You’ll also likely have to file and pay taxes in your new country, and Chen recommends hiring both a U.S.-based tax preparer and a local tax preparer who can help you with foreign taxes.
“It’s hard enough to do taxes in the United States,” he said. “Learning about a foreign tax system can also be a chore.”
Understand the investment rules
If you’re financially savvy, you probably know that an IRA is one of the best places to invest for retirement if your workplace doesn’t offer a 401 (k) or something else. To be eligible to contribute to an IRA, you must contribute to “earned income,” income from traditional employment or self-employment. It’s easy for most of the working people.
However, you might not be eligible to contribute to an IRA when you are an expat. When you live abroad, you can deduct up to $ 108,700 of foreign income on your taxes. If you earn less than this amount, your taxes will show that you have no income. While this will help you save on taxes, it can also make you ineligible to contribute to an IRA.
If you pay money into an IRA when you don’t qualify, the IRS will impose a 6% excess tax penalty on you.
On the bright side, Chen said that if you already have a traditional IRA, you can convert it to a Roth IRA while you live abroad if your income is less than excluding foreign tax.
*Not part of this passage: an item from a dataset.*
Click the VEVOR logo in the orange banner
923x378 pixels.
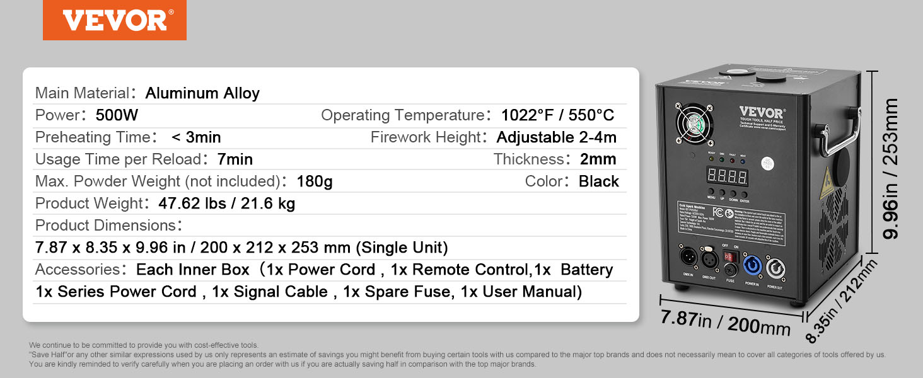tap(114, 20)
This will allow you to convert the traditional IRA to a Roth without paying taxes on the conversion.
Talk to a trained financial planner who can help you decide on the best type of investment account to open, how much you can contribute, and where to invest. The XY Planning Network, a group of paid financial planners, has a roster of advisers specializing in helping expatriates.
Keep your American bank
Whether you plan to live overseas just for a year or the rest of your life, Chen says you should keep your US-based bank. You can use this bank account to accept US-based deposits without paying any additional fees. One option is to open an account with the State Department Federal Credit Union, which caters to US citizens who currently live abroad.
If you need to transfer money between your US bank and your foreign bank, find the cheapest way to transfer money between the two accounts. This may include the use of applications such as TransferWise or PayPal.
Open the correct credit card
Using a credit card abroad can be helpful, especially if you want to continue earning reward points for your travel and other activities. But be sure to use a card with no foreign transaction fees.
Many basic credit cards charge an overseas transaction fee of 3%, which can add up over time. For example, if you spend $ 1,000 with the card each month, you will pay $ 360 in avoidable charges.